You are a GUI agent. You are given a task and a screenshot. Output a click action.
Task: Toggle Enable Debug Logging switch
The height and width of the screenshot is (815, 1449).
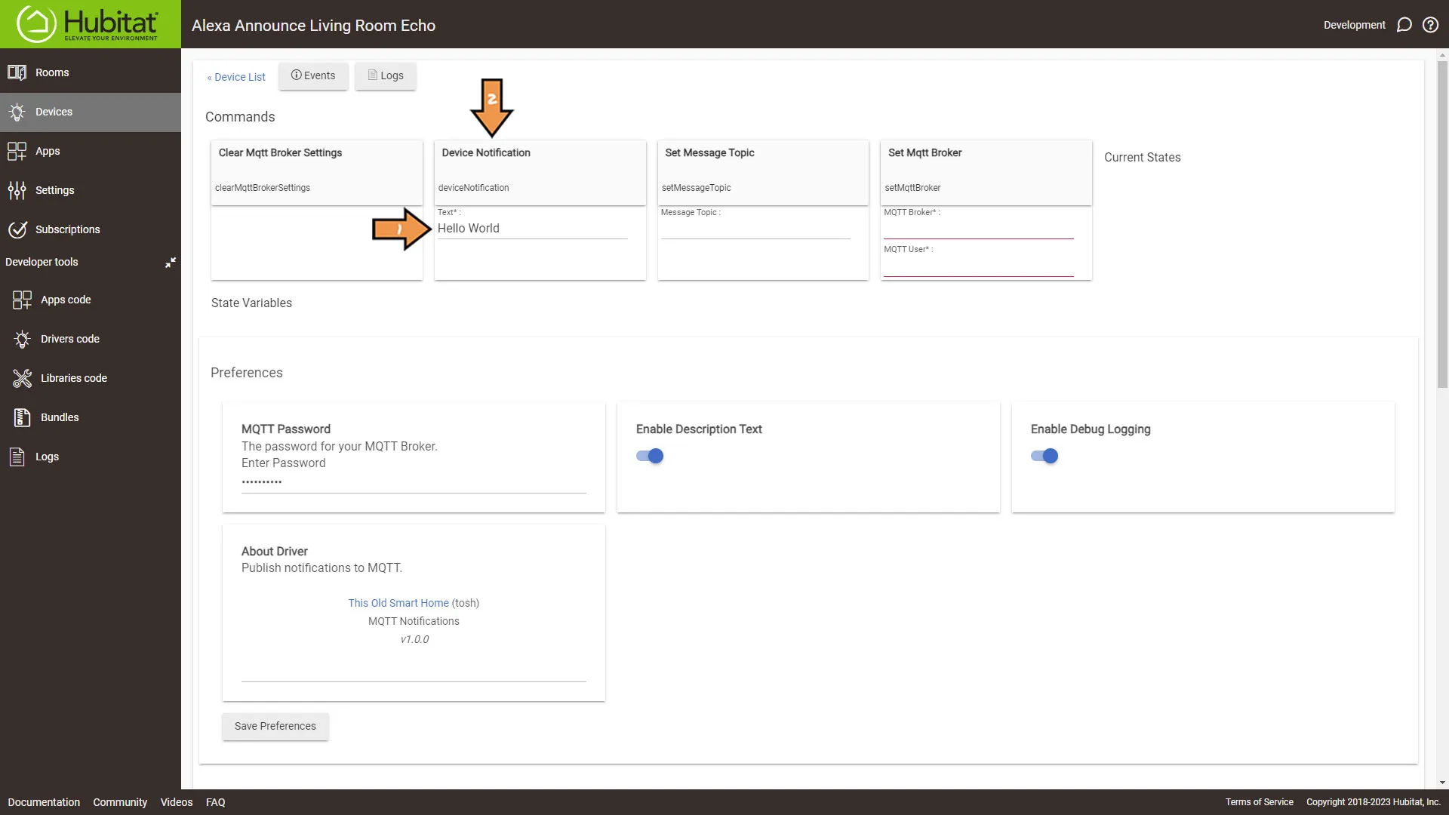coord(1045,456)
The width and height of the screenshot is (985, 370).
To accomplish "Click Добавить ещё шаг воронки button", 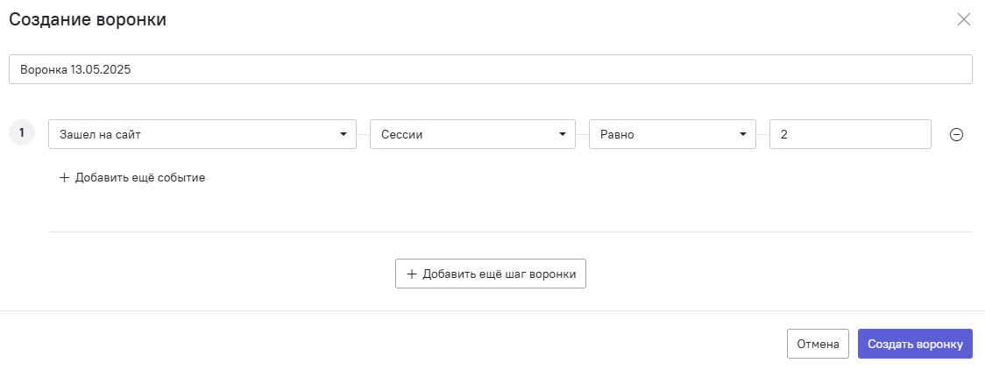I will pos(491,274).
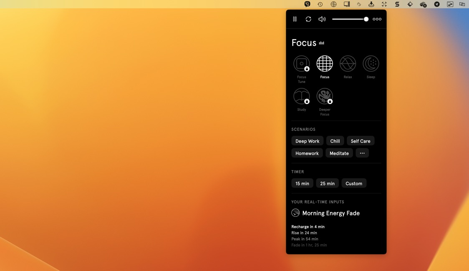Screen dimensions: 469x271
Task: Choose the Chill scenario
Action: [335, 141]
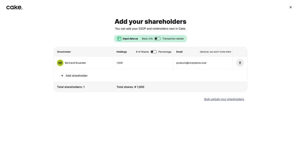Click the Email column header

click(179, 52)
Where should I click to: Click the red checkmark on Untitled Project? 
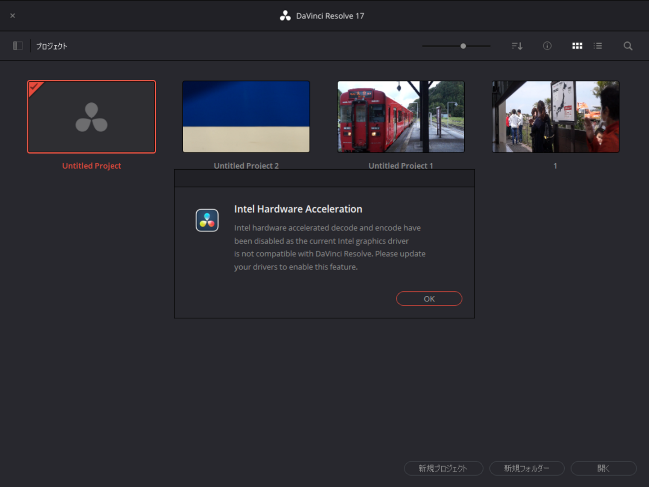[x=34, y=88]
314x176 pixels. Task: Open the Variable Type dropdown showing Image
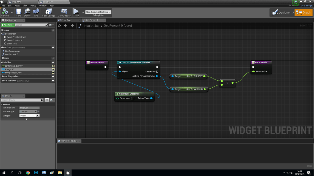[29, 111]
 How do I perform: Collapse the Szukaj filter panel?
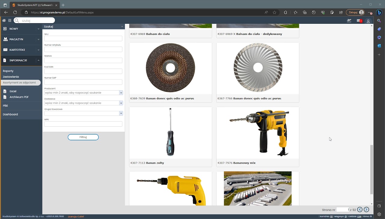pos(122,26)
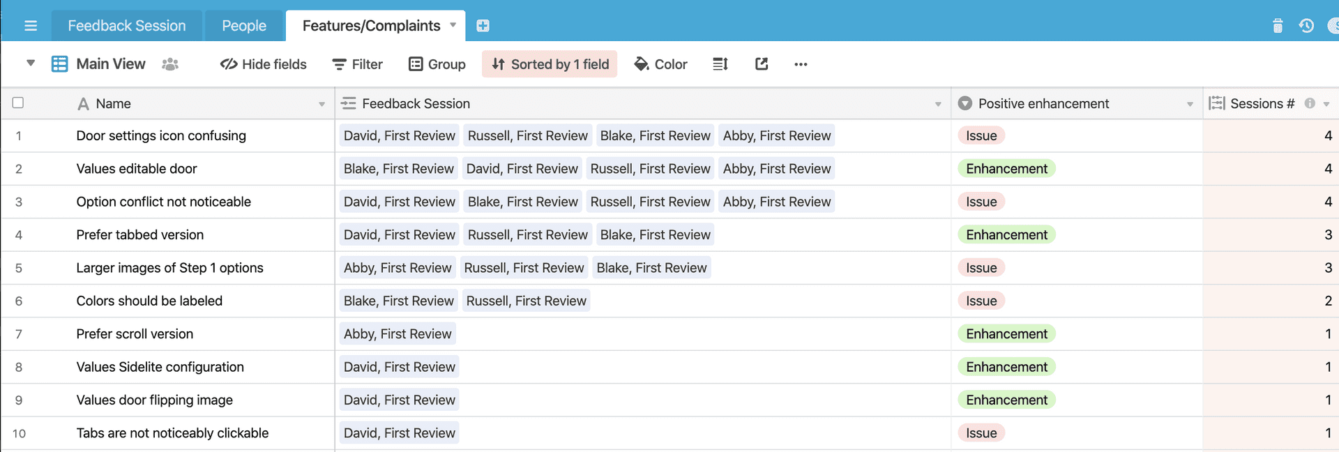Screen dimensions: 1339x452
Task: Hide fields using the toolbar toggle
Action: (x=264, y=64)
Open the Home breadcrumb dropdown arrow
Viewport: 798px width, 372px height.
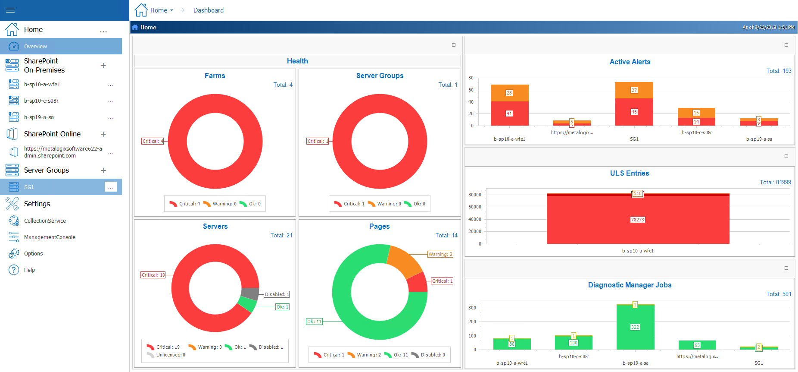coord(172,10)
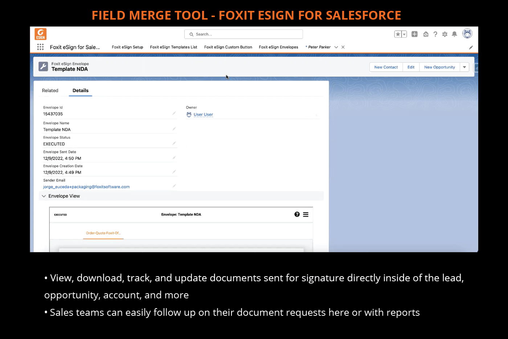
Task: Click the user avatar profile picture
Action: pos(467,33)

__Set exercise__
Update the part of the data that opens with the line containing "How do I perform: Collapse" and runs through the end of the data by replacing "breadcrumb" with "navigation" and changing nothing else. Leave out the pictures.

__The completed task__
 How do I perform: Collapse the Szukaj filter panel?
pos(122,26)
Screen dimensions: 1339x452
Task: Hide fields using the toolbar toggle
Action: (x=264, y=64)
Open the Home navigation dropdown arrow
Viewport: 798px width, 372px height.
coord(172,10)
Task: Click the user avatar profile picture
Action: pos(467,33)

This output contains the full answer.